(Stored items)
────────

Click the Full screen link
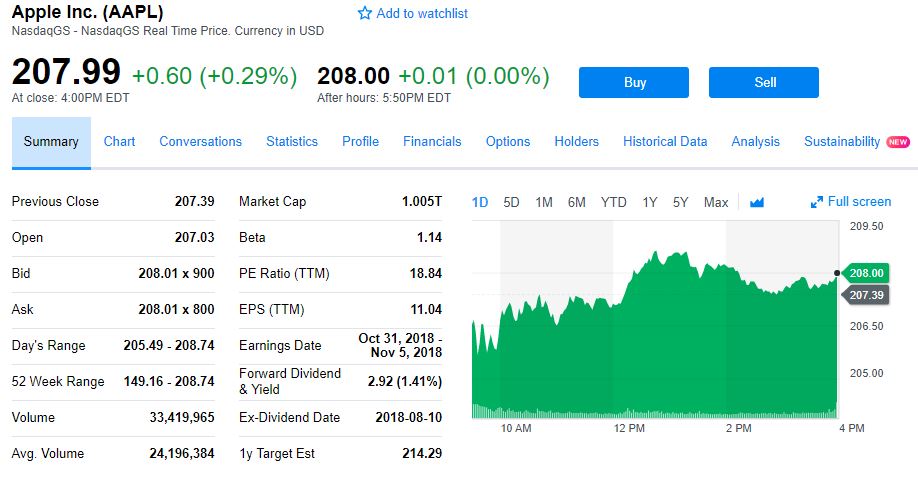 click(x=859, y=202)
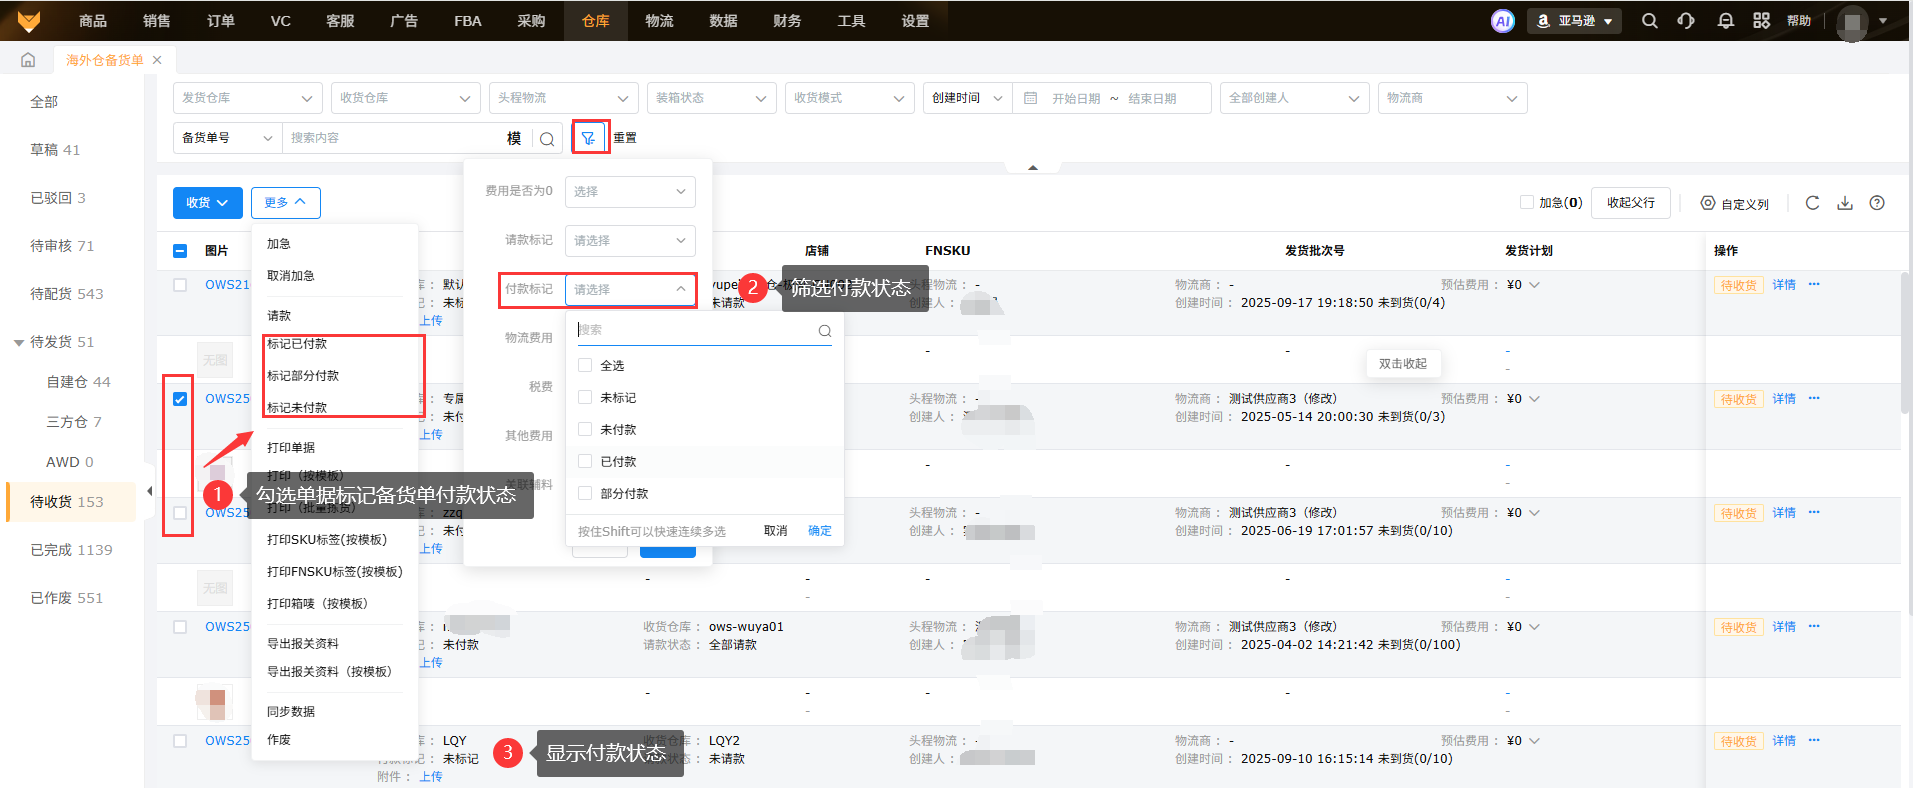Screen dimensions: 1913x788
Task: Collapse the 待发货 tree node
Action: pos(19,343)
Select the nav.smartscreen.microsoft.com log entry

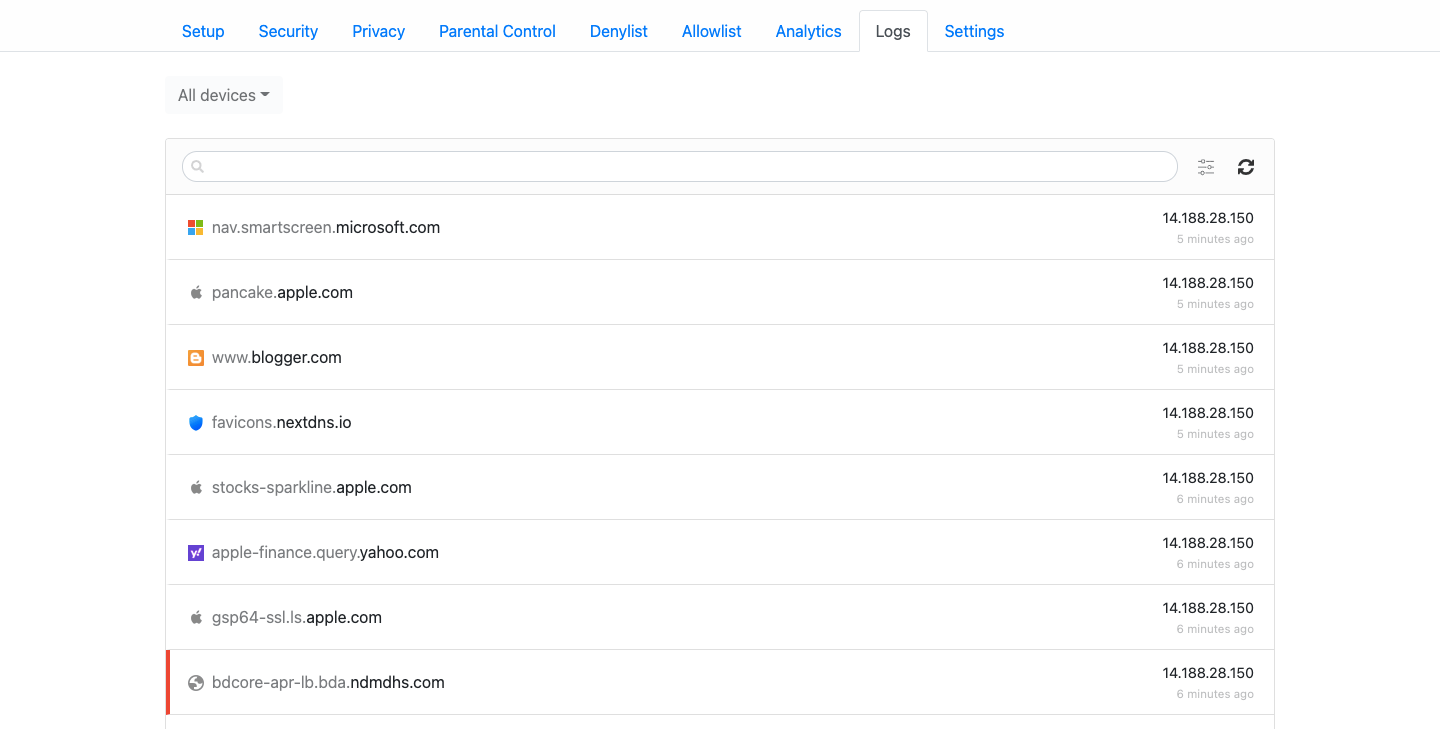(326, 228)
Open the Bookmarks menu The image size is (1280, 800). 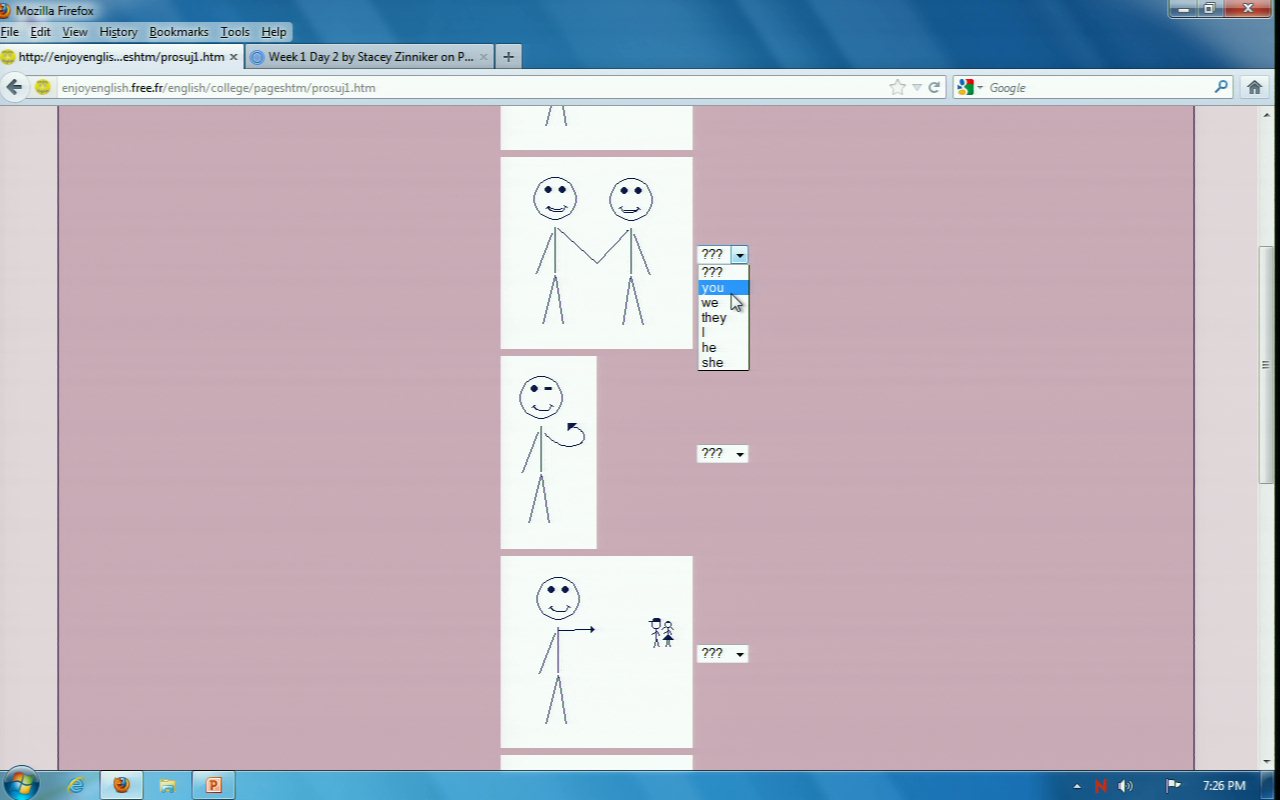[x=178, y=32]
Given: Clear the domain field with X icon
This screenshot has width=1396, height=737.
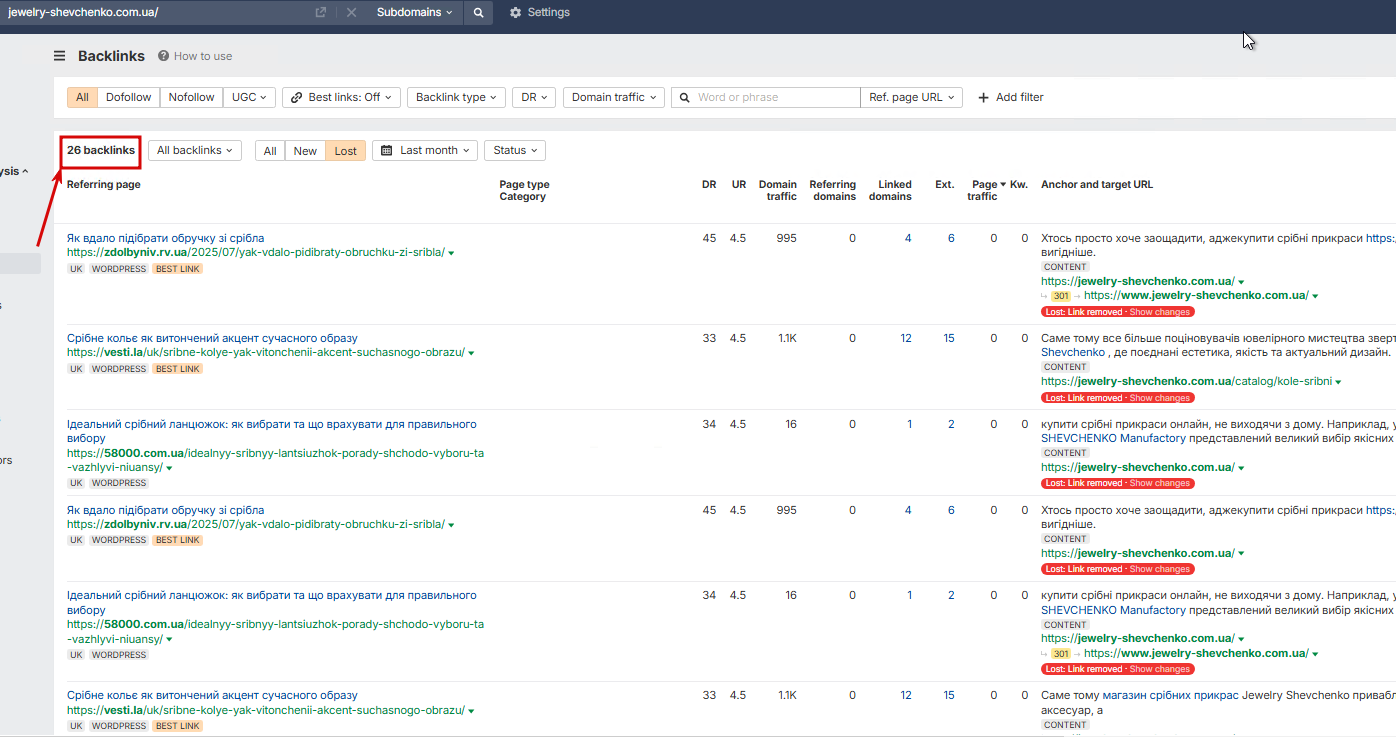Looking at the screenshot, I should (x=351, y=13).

────────

*Task directions*
With the pictures left out, copy exactly the lines from the one containing "Given: Clear the domain field with X icon" through the final line of the records above, both included.

*Solution to the problem*
Given: Clear the domain field with X icon
This screenshot has width=1396, height=737.
Looking at the screenshot, I should (x=351, y=13).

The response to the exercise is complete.